— RECORDS SUPPLIED —
*****

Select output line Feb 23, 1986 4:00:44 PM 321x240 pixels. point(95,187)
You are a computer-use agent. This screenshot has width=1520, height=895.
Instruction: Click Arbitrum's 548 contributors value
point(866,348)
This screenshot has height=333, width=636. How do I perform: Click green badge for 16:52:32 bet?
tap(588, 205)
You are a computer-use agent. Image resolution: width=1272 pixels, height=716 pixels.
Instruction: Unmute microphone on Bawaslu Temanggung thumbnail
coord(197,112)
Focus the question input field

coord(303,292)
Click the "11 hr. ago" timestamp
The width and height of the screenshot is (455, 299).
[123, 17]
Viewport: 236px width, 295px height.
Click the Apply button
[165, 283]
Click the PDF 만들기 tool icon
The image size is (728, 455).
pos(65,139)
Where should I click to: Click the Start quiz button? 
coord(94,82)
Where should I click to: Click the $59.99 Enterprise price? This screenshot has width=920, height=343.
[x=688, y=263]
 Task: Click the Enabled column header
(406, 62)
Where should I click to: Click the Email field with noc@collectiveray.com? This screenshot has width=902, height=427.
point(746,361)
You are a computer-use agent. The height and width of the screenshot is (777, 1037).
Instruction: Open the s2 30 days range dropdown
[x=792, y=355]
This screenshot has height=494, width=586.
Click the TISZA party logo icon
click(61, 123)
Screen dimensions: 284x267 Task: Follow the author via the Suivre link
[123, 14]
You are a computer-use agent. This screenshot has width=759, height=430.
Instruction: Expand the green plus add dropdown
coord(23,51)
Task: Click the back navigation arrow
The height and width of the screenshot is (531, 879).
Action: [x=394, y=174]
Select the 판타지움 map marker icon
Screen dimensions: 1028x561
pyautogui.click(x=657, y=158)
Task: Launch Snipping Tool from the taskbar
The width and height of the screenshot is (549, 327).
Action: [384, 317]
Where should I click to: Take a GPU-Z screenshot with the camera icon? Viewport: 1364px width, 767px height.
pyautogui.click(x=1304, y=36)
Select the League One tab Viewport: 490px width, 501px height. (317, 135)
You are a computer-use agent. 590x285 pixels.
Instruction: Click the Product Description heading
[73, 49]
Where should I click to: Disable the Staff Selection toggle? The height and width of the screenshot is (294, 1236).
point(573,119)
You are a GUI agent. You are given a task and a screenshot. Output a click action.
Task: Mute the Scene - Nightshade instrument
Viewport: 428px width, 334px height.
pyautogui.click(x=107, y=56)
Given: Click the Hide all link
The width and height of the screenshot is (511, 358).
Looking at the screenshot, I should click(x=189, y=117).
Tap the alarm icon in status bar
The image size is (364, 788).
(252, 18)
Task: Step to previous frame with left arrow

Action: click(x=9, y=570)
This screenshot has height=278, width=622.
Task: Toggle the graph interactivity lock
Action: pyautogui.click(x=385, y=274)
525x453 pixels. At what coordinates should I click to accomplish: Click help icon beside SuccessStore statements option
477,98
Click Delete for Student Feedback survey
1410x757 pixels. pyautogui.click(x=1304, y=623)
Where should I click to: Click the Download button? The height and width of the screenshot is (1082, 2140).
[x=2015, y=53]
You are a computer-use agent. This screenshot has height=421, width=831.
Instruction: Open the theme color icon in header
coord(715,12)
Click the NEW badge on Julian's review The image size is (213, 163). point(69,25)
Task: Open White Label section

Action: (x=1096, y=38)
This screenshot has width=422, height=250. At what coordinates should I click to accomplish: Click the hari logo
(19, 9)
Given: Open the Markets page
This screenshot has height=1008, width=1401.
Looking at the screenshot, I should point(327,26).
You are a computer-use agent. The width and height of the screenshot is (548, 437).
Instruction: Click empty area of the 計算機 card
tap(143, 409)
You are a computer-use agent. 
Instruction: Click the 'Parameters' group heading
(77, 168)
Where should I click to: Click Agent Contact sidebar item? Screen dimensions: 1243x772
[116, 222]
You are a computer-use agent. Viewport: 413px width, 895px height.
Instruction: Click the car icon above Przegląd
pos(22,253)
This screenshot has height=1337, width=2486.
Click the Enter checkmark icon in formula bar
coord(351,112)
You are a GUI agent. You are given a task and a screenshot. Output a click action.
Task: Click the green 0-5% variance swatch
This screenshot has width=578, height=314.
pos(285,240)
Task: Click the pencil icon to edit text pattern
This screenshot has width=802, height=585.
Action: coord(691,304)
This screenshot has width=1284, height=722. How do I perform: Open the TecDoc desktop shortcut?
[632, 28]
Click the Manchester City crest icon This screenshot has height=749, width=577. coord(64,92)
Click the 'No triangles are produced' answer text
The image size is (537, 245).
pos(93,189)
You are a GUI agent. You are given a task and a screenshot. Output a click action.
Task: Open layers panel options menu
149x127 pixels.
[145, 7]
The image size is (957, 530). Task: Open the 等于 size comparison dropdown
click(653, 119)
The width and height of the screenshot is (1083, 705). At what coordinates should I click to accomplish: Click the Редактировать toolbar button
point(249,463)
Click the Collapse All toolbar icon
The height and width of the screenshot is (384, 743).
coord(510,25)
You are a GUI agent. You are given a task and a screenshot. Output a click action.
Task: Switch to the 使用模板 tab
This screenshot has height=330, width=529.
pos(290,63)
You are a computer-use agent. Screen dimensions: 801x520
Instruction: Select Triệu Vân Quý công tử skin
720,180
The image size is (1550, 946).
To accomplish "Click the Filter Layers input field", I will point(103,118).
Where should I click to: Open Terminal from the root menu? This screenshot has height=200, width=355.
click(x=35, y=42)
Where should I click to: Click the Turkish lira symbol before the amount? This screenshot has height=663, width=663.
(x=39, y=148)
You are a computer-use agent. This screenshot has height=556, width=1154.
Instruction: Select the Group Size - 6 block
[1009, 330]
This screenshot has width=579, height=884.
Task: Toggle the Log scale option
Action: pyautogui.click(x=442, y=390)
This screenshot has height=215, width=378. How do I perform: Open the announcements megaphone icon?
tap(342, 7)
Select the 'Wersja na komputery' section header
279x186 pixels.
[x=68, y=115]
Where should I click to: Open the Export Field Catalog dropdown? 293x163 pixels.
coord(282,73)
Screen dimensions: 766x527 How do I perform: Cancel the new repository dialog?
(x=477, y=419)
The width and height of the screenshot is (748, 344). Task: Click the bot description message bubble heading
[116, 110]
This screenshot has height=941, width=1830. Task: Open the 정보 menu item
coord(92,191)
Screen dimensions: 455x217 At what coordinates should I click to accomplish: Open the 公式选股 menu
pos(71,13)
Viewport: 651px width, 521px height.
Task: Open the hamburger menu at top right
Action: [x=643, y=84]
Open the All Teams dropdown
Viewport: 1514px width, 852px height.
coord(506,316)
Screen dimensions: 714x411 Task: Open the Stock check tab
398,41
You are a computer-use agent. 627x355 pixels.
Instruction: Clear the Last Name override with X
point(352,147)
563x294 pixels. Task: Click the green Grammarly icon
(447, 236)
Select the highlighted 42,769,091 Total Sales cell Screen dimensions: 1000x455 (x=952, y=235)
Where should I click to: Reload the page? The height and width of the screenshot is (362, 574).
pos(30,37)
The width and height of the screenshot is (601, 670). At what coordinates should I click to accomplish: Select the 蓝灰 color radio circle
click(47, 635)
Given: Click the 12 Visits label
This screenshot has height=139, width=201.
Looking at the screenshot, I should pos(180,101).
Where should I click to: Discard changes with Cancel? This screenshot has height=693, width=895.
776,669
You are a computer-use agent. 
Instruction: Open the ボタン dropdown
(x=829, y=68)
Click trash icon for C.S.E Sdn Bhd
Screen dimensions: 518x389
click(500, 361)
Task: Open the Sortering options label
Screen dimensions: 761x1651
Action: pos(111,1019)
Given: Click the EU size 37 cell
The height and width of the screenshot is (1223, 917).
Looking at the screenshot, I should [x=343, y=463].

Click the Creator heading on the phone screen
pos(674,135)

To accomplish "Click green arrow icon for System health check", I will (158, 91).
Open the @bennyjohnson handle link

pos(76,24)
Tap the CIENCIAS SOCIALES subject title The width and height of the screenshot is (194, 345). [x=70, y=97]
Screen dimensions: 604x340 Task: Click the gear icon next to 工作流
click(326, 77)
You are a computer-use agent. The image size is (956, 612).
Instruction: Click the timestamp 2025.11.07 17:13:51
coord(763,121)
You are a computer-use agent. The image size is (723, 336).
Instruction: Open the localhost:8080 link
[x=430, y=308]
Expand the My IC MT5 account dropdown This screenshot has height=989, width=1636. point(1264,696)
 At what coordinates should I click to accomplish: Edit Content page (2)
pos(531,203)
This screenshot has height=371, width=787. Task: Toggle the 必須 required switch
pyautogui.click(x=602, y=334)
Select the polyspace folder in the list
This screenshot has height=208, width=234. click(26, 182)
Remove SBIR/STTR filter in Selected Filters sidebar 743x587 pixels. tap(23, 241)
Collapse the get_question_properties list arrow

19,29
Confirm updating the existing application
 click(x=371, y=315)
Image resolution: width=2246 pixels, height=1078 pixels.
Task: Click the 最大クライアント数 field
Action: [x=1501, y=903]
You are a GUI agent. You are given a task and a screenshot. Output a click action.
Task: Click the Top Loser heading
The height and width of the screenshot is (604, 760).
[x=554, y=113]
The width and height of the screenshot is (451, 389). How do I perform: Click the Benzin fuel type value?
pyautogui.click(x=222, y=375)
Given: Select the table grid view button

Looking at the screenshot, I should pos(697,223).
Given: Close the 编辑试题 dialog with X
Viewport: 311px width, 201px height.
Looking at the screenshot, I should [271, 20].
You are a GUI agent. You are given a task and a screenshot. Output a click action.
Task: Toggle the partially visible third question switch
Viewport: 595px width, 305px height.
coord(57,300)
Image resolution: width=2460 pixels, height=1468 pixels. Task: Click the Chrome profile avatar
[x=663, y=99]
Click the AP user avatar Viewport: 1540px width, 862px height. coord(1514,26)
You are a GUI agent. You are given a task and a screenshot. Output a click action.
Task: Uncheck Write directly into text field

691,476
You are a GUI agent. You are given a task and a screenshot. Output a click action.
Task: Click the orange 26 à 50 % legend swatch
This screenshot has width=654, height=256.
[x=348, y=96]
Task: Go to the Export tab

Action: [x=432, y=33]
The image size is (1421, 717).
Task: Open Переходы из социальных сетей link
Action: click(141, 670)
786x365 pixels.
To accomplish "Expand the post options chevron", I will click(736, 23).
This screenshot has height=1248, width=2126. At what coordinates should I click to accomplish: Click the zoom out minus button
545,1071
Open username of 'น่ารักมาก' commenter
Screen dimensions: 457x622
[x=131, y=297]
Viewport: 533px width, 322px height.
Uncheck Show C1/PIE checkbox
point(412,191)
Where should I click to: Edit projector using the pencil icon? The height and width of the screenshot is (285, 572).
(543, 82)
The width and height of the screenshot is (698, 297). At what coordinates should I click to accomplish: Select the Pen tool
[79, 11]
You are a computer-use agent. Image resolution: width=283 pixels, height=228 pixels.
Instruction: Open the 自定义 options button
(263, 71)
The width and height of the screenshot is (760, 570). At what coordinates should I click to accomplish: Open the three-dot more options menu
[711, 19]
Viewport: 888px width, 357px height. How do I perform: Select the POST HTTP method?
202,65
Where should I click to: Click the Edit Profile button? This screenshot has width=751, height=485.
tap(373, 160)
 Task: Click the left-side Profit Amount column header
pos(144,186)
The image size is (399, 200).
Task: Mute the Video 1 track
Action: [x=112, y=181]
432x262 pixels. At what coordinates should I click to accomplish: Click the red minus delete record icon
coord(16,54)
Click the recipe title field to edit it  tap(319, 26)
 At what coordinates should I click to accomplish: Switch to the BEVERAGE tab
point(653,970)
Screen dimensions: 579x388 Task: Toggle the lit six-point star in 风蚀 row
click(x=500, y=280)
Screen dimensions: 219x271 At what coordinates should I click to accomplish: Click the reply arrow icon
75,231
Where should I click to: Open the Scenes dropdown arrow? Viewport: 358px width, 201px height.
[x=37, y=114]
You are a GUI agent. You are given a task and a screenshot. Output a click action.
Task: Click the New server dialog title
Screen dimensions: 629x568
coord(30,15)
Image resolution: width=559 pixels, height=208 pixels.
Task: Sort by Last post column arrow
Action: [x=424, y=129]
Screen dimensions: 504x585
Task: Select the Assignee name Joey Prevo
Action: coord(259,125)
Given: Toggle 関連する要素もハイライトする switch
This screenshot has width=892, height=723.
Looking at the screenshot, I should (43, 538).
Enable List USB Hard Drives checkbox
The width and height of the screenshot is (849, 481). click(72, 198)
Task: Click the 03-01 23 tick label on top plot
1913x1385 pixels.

*****

— GOAL —
Edit the stretch of records from the line containing "Click the Manchester" through the line containing "(x=39, y=148)", replacing "toolbar" with "menu bar" and leaving everything else unchanged.

— ANSWER TO THE EXERCISE —
Click the Manchester City crest icon This screenshot has height=749, width=577. coord(64,92)
Click the 'No triangles are produced' answer text
The image size is (537, 245).
pos(93,189)
You are a GUI agent. You are given a task and a screenshot. Output a click action.
Task: Open layers panel options menu
149x127 pixels.
[145, 7]
The image size is (957, 530). Task: Open the 等于 size comparison dropdown
click(653, 119)
The width and height of the screenshot is (1083, 705). At what coordinates should I click to accomplish: Click the Редактировать menu bar button
point(249,463)
Click the Collapse All menu bar icon
The height and width of the screenshot is (384, 743).
coord(510,25)
You are a GUI agent. You are given a task and a screenshot. Output a click action.
Task: Switch to the 使用模板 tab
This screenshot has height=330, width=529.
pos(290,63)
You are a computer-use agent. Screen dimensions: 801x520
Instruction: Select Triệu Vân Quý công tử skin
720,180
The image size is (1550, 946).
To accomplish "Click the Filter Layers input field", I will point(103,118).
Where should I click to: Open Terminal from the root menu? This screenshot has height=200, width=355.
click(x=35, y=42)
Where should I click to: Click the Turkish lira symbol before the amount? This screenshot has height=663, width=663.
(x=39, y=148)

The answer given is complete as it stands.